J Cell Biochem. 2018 Apr;119(4):3671-3682. doi: 10.1002/jcb.26578. Epub 2018 Jan 5.
Current evidence suggests that pseudogene derived lncRNAs may be important players in human cancer progression. Our previous study showed that DUXAP10 could promote cell proliferation in colorectal cancer. However, the clinical significance and potential role of DUXAP10 in human pancreatic cancer (PC) has not been uncovered. In this study, we found that DUXAP10 was overexpressed in PC tissues compared with normal tissues. DUXAP10 expression was significantly higher in patients with an advanced TNM stage and positive lymph node metastasis. Bioinformatic analysis showed that cell cycle progression was increased in patients with high DUXAP10 expression. In vitro and in vivo assays of DUXAP10 alterations revealed a complex integrated phenotype affecting cell growth, apoptosis, migration, and invasion. Mechanistic studies revealed that DUXAP10 has a crucial role in G2/M arrest. We further showed that DUXAP10 regulated PC cell proliferation through interact with RNA-binding protein EZH2 and LSD1. Overall, our findings indicates that DUXAP10 is an oncogenic lncRNA that promotes PC proliferation and metastasis.

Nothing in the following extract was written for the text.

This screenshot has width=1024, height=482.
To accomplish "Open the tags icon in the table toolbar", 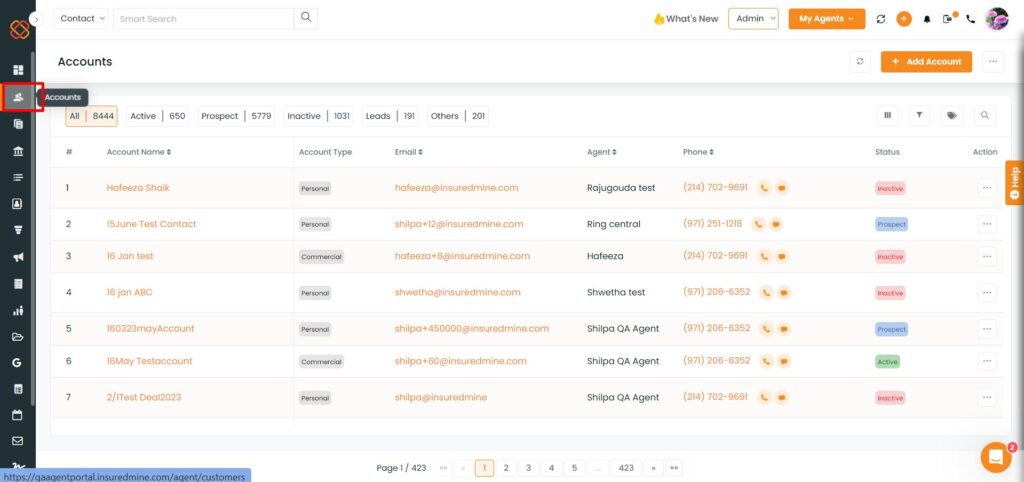I will point(952,116).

目前的证据表明,假基因衍生的长非编码 RNA 可能是人类癌症进展的重要参与者。我们之前的研究表明,DUXAP10 可以促进结直肠癌细胞的增殖。然而,DUXAP10 在人类胰腺癌(PC)中的临床意义和潜在作用尚未被揭示。在这项研究中,我们发现 DUXAP10 在 PC 组织中的表达高于正常组织。在 TNM 分期较晚和有阳性淋巴结转移的患者中,DUXAP10 的表达明显更高。生物信息学分析显示,高 DUXAP10 表达的患者细胞周期进展增加。对 DUXAP10 改变的体外和体内检测显示,一种复杂的综合表型影响细胞生长、凋亡、迁移和侵袭。机制研究表明,DUXAP10 在 G2/M 期阻滞中起着关键作用。我们进一步表明,DUXAP10 通过与 RNA 结合蛋白 EZH2 和 LSD1 相互作用来调节 PC 细胞的增殖。总的来说,我们的研究结果表明,DUXAP10 是一种致癌的长非编码 RNA,它促进 PC 的增殖和转移。